|
Open Source Toolkit For Speech Recognition Project by Carnegie Mellon University |
An expensive part of the decoder is collecting up the set of successor tokens to be scored for the next frame. The idea here with this optimization is to periodically skip the growing code. Instead rescore the current set of active tokens with the next frame.

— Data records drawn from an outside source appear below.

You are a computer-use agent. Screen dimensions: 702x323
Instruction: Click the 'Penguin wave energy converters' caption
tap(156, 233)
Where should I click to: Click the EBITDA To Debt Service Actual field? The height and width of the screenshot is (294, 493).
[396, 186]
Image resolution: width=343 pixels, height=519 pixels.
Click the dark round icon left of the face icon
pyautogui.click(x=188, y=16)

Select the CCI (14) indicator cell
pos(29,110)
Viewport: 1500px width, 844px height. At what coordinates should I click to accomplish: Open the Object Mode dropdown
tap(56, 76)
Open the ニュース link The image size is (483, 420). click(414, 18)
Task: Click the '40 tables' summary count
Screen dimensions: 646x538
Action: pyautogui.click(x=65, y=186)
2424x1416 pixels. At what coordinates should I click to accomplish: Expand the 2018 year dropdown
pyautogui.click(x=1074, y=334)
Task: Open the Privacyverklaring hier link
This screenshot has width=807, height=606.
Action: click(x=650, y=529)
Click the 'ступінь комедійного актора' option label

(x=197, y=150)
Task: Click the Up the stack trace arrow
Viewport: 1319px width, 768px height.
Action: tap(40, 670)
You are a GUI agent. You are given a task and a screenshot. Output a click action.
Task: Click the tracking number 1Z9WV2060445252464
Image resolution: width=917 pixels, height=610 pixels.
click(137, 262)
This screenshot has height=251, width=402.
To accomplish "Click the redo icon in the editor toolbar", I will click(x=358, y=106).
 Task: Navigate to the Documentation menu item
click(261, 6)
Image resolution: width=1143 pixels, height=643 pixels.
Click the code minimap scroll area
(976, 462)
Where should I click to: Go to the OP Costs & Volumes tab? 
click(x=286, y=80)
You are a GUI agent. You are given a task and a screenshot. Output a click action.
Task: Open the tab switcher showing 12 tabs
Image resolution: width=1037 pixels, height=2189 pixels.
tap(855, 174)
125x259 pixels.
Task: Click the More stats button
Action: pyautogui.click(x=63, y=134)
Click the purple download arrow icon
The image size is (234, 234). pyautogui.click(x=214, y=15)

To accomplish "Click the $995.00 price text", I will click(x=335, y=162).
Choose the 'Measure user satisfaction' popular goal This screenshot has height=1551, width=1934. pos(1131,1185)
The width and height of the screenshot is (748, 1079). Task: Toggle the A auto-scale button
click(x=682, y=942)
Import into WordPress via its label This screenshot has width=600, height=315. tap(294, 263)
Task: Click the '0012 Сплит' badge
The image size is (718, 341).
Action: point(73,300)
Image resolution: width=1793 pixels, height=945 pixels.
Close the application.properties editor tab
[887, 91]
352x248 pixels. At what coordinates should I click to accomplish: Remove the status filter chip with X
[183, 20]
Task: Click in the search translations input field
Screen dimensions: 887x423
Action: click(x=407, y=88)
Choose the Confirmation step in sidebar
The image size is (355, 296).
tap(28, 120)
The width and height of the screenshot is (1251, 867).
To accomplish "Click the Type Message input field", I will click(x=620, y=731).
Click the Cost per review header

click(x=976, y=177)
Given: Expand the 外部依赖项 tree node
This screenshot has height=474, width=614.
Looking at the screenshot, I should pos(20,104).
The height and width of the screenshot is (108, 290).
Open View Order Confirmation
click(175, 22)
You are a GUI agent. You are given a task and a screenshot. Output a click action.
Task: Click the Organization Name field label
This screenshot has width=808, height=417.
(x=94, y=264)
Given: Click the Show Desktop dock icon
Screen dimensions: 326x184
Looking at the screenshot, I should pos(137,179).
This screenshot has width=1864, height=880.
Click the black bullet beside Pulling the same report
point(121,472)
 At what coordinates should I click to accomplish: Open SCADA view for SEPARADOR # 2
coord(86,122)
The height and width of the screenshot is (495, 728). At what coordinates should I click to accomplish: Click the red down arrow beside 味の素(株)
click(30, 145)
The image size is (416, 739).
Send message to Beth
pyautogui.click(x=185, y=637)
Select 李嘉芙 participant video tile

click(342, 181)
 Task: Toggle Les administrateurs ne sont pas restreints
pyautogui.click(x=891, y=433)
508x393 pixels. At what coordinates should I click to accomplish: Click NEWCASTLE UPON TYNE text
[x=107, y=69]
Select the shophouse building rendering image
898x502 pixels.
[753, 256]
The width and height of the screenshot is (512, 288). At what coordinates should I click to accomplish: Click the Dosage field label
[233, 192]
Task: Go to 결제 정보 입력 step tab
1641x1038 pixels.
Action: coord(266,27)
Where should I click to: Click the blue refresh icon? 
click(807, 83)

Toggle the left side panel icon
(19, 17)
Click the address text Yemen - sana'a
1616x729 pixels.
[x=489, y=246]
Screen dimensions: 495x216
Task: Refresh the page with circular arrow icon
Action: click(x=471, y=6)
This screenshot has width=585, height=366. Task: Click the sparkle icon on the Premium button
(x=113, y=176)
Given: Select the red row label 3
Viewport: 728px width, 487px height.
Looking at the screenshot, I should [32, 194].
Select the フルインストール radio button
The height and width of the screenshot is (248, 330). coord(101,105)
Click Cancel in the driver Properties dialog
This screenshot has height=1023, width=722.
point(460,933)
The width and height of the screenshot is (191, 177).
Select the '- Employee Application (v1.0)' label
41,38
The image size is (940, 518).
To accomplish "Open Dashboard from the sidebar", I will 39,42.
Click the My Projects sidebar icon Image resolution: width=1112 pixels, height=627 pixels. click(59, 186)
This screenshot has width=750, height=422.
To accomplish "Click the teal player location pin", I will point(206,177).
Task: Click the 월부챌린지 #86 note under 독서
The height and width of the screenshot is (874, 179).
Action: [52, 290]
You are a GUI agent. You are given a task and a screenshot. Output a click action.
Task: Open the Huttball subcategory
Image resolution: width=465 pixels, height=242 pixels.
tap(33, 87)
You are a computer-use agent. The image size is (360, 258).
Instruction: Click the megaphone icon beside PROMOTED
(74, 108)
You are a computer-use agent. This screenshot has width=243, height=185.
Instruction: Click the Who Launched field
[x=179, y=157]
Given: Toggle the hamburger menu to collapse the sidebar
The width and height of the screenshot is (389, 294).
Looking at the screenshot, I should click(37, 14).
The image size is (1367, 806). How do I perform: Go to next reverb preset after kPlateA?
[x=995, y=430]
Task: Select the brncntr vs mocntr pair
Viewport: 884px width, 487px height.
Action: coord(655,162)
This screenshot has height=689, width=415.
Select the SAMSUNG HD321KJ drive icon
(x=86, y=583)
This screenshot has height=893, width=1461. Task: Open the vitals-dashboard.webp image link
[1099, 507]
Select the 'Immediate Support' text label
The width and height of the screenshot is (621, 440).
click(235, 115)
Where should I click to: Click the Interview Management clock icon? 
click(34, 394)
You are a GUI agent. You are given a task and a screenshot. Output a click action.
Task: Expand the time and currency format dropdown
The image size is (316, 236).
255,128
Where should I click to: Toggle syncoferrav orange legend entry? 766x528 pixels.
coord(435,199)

Depending on how often the 'grow' portion is skipped, will determine the improvement in speed.
protected boolean recognize() {
boolean more = scoreTokens(); // score emitting tokens
if (more) {
pruneBranches(); // eliminate poor branches
currentFrameNumber++;
if (growSkipInterval == 0 ||
(currentFrameNumber % growSkipInterval != 0) {
growBranches(); // extend remaining branches
}
}
return !more;
}
This code change was made to both the Simple and the WordPruning breadth first search manager.
The property in configuration file 'growSkipInterval' controls this behavior, default value is 0. Possible values to try are 6-10.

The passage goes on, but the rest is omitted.